Copy the items below word for word, starting at the line that contains "Click the Google" and stopping after the line that contains "click(1007, 30)".

** START **

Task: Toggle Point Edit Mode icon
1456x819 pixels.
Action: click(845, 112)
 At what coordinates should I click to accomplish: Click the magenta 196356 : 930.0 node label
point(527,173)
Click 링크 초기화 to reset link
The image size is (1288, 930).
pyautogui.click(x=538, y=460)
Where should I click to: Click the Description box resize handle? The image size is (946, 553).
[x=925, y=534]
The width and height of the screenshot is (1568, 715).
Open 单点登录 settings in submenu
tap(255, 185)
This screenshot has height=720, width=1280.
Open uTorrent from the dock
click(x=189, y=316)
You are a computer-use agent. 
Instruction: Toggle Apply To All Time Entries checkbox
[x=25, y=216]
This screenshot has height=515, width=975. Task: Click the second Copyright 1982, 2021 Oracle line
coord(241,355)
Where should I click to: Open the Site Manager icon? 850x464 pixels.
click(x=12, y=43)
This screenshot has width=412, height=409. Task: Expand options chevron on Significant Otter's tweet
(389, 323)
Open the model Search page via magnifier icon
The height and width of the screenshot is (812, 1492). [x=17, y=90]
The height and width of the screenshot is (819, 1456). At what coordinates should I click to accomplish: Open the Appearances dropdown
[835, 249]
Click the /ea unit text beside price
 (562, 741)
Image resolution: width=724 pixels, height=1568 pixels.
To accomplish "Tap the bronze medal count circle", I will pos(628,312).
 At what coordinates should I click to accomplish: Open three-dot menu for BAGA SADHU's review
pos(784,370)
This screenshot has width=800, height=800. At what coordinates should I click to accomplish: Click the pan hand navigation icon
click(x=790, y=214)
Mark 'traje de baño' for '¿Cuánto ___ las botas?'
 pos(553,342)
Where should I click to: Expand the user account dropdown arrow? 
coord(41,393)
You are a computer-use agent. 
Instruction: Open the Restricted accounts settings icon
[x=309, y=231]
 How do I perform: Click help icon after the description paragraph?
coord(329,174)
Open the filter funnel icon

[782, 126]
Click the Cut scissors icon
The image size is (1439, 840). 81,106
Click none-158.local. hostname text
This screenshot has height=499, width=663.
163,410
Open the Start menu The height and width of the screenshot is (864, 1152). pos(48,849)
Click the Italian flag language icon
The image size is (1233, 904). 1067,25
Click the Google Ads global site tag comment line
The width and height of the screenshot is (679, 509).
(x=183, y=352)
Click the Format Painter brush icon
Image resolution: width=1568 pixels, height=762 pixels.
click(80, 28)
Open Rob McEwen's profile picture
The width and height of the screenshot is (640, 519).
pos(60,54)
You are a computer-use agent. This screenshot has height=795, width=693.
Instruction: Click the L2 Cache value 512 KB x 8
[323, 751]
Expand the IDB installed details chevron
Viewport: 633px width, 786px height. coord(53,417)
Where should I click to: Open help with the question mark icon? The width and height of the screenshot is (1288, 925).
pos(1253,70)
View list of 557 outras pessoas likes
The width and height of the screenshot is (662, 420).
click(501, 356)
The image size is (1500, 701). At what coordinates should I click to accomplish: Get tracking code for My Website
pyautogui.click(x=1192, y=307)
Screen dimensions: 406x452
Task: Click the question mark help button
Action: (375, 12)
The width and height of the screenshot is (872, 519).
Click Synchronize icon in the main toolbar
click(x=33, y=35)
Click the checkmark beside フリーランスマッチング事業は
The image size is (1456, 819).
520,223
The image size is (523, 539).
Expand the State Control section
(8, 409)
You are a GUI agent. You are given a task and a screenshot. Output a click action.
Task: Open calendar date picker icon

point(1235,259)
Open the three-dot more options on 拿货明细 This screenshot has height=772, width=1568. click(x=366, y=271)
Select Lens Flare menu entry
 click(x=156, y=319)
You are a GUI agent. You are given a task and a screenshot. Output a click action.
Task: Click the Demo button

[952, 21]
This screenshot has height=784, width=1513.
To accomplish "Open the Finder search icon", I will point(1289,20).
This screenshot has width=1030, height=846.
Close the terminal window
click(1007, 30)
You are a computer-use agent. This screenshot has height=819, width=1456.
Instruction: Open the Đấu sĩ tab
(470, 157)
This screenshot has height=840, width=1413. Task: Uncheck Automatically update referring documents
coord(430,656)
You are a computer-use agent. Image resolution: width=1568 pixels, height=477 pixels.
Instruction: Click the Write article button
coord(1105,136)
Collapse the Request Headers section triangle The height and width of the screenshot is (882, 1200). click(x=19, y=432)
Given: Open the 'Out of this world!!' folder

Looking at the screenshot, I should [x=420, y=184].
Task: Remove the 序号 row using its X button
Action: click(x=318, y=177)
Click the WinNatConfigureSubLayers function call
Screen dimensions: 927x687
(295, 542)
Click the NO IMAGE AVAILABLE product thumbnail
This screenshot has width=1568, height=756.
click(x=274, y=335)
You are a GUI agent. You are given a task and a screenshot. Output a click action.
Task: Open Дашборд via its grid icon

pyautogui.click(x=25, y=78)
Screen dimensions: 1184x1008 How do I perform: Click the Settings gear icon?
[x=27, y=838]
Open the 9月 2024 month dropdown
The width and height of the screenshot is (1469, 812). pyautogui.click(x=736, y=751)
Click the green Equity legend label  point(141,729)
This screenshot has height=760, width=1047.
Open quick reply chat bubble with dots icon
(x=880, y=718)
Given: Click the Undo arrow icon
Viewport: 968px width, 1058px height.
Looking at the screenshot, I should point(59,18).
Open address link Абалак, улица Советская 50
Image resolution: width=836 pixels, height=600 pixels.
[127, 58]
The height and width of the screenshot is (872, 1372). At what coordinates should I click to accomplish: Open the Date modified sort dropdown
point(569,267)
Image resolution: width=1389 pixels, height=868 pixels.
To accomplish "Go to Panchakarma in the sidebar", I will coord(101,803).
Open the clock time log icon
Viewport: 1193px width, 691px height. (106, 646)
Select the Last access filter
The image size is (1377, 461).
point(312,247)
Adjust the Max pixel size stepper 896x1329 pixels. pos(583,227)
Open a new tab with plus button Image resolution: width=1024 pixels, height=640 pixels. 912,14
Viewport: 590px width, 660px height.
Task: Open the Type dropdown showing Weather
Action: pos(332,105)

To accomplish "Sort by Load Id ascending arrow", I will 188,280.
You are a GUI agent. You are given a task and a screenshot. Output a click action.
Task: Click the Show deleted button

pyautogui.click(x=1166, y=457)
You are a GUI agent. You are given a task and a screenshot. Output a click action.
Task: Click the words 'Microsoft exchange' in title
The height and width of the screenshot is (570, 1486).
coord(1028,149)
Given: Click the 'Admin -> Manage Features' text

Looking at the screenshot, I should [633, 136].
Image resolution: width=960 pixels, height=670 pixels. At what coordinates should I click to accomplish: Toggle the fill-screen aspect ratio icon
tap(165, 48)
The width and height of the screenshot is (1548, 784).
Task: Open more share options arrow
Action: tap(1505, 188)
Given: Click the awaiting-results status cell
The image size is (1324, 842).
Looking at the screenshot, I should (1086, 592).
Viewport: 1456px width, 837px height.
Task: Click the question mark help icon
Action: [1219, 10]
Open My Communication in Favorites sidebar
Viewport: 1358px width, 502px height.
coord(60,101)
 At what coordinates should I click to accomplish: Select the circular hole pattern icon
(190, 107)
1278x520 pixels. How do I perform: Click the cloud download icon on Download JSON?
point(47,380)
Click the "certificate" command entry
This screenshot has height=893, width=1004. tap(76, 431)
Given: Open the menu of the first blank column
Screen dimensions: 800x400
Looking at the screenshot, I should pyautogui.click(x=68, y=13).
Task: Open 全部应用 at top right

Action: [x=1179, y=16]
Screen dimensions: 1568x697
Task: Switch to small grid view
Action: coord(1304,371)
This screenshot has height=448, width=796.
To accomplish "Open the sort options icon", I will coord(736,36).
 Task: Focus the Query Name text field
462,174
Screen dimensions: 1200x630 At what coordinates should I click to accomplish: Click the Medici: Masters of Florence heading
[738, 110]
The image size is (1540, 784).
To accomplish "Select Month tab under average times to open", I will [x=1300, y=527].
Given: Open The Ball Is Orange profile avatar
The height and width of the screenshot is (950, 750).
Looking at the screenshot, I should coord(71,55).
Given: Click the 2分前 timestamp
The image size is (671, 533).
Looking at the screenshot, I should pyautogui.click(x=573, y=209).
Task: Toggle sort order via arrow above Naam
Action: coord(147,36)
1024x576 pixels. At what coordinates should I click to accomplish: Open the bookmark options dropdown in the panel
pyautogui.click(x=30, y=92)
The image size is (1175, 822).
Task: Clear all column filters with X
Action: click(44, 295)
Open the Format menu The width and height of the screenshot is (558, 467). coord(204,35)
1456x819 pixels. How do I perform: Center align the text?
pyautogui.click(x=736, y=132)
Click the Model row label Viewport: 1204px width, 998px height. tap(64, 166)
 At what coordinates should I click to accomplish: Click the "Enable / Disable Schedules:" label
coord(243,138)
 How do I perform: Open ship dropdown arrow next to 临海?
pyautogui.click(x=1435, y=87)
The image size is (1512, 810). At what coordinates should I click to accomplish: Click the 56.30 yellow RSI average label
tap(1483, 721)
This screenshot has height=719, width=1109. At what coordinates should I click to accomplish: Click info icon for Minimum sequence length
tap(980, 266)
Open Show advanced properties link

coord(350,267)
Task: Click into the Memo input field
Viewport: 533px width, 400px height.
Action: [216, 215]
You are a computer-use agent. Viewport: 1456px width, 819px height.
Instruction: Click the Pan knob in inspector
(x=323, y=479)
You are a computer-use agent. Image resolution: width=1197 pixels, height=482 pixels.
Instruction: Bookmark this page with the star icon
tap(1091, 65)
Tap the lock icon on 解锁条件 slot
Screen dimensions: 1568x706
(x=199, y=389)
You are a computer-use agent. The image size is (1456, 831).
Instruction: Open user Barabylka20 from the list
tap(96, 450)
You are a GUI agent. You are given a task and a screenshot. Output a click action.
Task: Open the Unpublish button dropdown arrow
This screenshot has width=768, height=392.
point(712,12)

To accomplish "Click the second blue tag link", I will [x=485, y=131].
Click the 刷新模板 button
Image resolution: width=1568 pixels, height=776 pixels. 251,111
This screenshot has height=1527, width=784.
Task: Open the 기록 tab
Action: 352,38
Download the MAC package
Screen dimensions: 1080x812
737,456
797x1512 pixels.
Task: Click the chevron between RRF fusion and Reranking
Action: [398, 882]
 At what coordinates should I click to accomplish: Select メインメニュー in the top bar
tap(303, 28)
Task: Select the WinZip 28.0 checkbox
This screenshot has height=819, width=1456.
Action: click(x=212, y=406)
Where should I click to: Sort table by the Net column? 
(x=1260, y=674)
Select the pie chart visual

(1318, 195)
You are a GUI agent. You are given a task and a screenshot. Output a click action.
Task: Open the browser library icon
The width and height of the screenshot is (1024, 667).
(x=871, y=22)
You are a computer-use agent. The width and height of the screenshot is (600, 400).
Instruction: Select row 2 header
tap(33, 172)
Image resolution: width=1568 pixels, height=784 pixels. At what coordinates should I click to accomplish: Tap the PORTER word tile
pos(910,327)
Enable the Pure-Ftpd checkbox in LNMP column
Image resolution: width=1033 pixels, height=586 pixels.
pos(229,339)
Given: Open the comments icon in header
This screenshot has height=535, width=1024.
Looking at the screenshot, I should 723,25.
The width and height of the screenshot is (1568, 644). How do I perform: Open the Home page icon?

** END **

§ Output for this exercise
Click the Google Ads global site tag comment line
The width and height of the screenshot is (679, 509).
(x=183, y=352)
Click the Format Painter brush icon
Image resolution: width=1568 pixels, height=762 pixels.
click(80, 28)
Open Rob McEwen's profile picture
The width and height of the screenshot is (640, 519).
pos(60,54)
You are a computer-use agent. This screenshot has height=795, width=693.
Instruction: Click the L2 Cache value 512 KB x 8
[323, 751]
Expand the IDB installed details chevron
Viewport: 633px width, 786px height. coord(53,417)
Where should I click to: Open help with the question mark icon? The width and height of the screenshot is (1288, 925).
pos(1253,70)
View list of 557 outras pessoas likes
The width and height of the screenshot is (662, 420).
click(501, 356)
The image size is (1500, 701). At what coordinates should I click to accomplish: Get tracking code for My Website
pyautogui.click(x=1192, y=307)
Screen dimensions: 406x452
Task: Click the question mark help button
Action: (375, 12)
The width and height of the screenshot is (872, 519).
Click Synchronize icon in the main toolbar
click(x=33, y=35)
Click the checkmark beside フリーランスマッチング事業は
The image size is (1456, 819).
520,223
The image size is (523, 539).
Expand the State Control section
(8, 409)
You are a GUI agent. You are given a task and a screenshot. Output a click action.
Task: Open calendar date picker icon

point(1235,259)
Open the three-dot more options on 拿货明细 This screenshot has height=772, width=1568. click(x=366, y=271)
Select Lens Flare menu entry
 click(x=156, y=319)
You are a GUI agent. You are given a task and a screenshot. Output a click action.
Task: Click the Demo button

[952, 21]
This screenshot has height=784, width=1513.
To accomplish "Open the Finder search icon", I will point(1289,20).
This screenshot has width=1030, height=846.
Close the terminal window
click(1007, 30)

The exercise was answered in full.